**Assignment**
The records that follow must be repeated verbatim, every one of them.

[Provided data Boundary: Start]

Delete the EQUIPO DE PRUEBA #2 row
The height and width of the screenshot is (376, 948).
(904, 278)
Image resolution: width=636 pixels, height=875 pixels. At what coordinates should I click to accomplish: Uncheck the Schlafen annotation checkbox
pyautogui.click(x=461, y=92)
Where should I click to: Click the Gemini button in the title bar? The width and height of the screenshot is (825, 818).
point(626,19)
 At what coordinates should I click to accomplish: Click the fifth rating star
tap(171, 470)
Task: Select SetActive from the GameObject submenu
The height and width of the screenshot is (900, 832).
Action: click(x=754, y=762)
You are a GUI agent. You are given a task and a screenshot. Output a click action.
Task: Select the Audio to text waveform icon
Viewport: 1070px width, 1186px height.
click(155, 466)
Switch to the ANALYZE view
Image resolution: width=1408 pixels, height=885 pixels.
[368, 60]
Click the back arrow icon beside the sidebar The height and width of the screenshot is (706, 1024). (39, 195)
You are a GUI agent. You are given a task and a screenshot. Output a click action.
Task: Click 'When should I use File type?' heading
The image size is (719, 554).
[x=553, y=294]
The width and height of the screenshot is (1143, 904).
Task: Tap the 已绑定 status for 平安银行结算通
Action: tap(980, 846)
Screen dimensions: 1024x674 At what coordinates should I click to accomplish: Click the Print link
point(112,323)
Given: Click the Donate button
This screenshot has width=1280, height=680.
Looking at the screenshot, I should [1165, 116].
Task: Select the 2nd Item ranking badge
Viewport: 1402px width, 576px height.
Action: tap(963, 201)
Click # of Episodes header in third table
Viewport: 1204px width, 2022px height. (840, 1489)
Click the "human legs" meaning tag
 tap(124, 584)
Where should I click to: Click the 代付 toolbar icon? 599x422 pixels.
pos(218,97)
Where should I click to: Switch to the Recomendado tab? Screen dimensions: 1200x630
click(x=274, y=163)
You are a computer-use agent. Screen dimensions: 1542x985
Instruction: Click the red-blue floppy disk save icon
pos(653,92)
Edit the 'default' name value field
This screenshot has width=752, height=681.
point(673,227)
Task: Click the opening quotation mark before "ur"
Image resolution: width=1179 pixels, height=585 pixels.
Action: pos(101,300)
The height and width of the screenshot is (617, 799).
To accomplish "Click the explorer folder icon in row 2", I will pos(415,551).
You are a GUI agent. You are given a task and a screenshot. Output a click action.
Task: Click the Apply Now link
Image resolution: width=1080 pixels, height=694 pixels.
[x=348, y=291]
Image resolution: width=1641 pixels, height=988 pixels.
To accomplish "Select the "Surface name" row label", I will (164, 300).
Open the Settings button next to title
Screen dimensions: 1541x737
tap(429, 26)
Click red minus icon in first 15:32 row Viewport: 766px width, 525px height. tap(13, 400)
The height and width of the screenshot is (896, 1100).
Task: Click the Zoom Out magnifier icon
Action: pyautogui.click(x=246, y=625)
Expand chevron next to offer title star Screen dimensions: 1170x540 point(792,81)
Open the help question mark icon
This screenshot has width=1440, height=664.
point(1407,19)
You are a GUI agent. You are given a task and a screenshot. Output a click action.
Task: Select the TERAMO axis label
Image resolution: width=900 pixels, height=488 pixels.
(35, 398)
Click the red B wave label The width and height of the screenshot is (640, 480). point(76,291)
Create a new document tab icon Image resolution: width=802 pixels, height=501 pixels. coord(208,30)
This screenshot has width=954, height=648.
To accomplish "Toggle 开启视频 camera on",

[Provided data Boundary: End]

**Exercise answer**
Delete the EQUIPO DE PRUEBA #2 row
The height and width of the screenshot is (376, 948).
(904, 278)
Image resolution: width=636 pixels, height=875 pixels. At what coordinates should I click to accomplish: Uncheck the Schlafen annotation checkbox
pyautogui.click(x=461, y=92)
Where should I click to: Click the Gemini button in the title bar? The width and height of the screenshot is (825, 818).
point(626,19)
 At what coordinates should I click to accomplish: Click the fifth rating star
tap(171, 470)
Task: Select SetActive from the GameObject submenu
The height and width of the screenshot is (900, 832).
Action: click(x=754, y=762)
You are a GUI agent. You are given a task and a screenshot. Output a click action.
Task: Select the Audio to text waveform icon
Viewport: 1070px width, 1186px height.
click(155, 466)
Switch to the ANALYZE view
Image resolution: width=1408 pixels, height=885 pixels.
[368, 60]
Click the back arrow icon beside the sidebar The height and width of the screenshot is (706, 1024). (39, 195)
You are a GUI agent. You are given a task and a screenshot. Output a click action.
Task: Click 'When should I use File type?' heading
The image size is (719, 554).
[x=553, y=294]
The width and height of the screenshot is (1143, 904).
Task: Tap the 已绑定 status for 平安银行结算通
Action: tap(980, 846)
Screen dimensions: 1024x674 At what coordinates should I click to accomplish: Click the Print link
point(112,323)
Given: Click the Donate button
This screenshot has width=1280, height=680.
Looking at the screenshot, I should [1165, 116].
Task: Select the 2nd Item ranking badge
Viewport: 1402px width, 576px height.
Action: tap(963, 201)
Click # of Episodes header in third table
Viewport: 1204px width, 2022px height. (840, 1489)
Click the "human legs" meaning tag
 tap(124, 584)
Where should I click to: Click the 代付 toolbar icon? 599x422 pixels.
pos(218,97)
Where should I click to: Switch to the Recomendado tab? Screen dimensions: 1200x630
click(x=274, y=163)
You are a computer-use agent. Screen dimensions: 1542x985
Instruction: Click the red-blue floppy disk save icon
pos(653,92)
Edit the 'default' name value field
This screenshot has width=752, height=681.
point(673,227)
Task: Click the opening quotation mark before "ur"
Image resolution: width=1179 pixels, height=585 pixels.
Action: pos(101,300)
The height and width of the screenshot is (617, 799).
To accomplish "Click the explorer folder icon in row 2", I will pos(415,551).
You are a GUI agent. You are given a task and a screenshot. Output a click action.
Task: Click the Apply Now link
Image resolution: width=1080 pixels, height=694 pixels.
[x=348, y=291]
Image resolution: width=1641 pixels, height=988 pixels.
To accomplish "Select the "Surface name" row label", I will (164, 300).
Open the Settings button next to title
Screen dimensions: 1541x737
tap(429, 26)
Click red minus icon in first 15:32 row Viewport: 766px width, 525px height. tap(13, 400)
The height and width of the screenshot is (896, 1100).
Task: Click the Zoom Out magnifier icon
Action: pyautogui.click(x=246, y=625)
Expand chevron next to offer title star Screen dimensions: 1170x540 point(792,81)
Open the help question mark icon
This screenshot has width=1440, height=664.
point(1407,19)
You are a GUI agent. You are given a task and a screenshot. Output a click action.
Task: Select the TERAMO axis label
Image resolution: width=900 pixels, height=488 pixels.
(35, 398)
Click the red B wave label The width and height of the screenshot is (640, 480). point(76,291)
Create a new document tab icon Image resolution: width=802 pixels, height=501 pixels. coord(208,30)
This screenshot has width=954, height=648.
To accomplish "Toggle 开启视频 camera on",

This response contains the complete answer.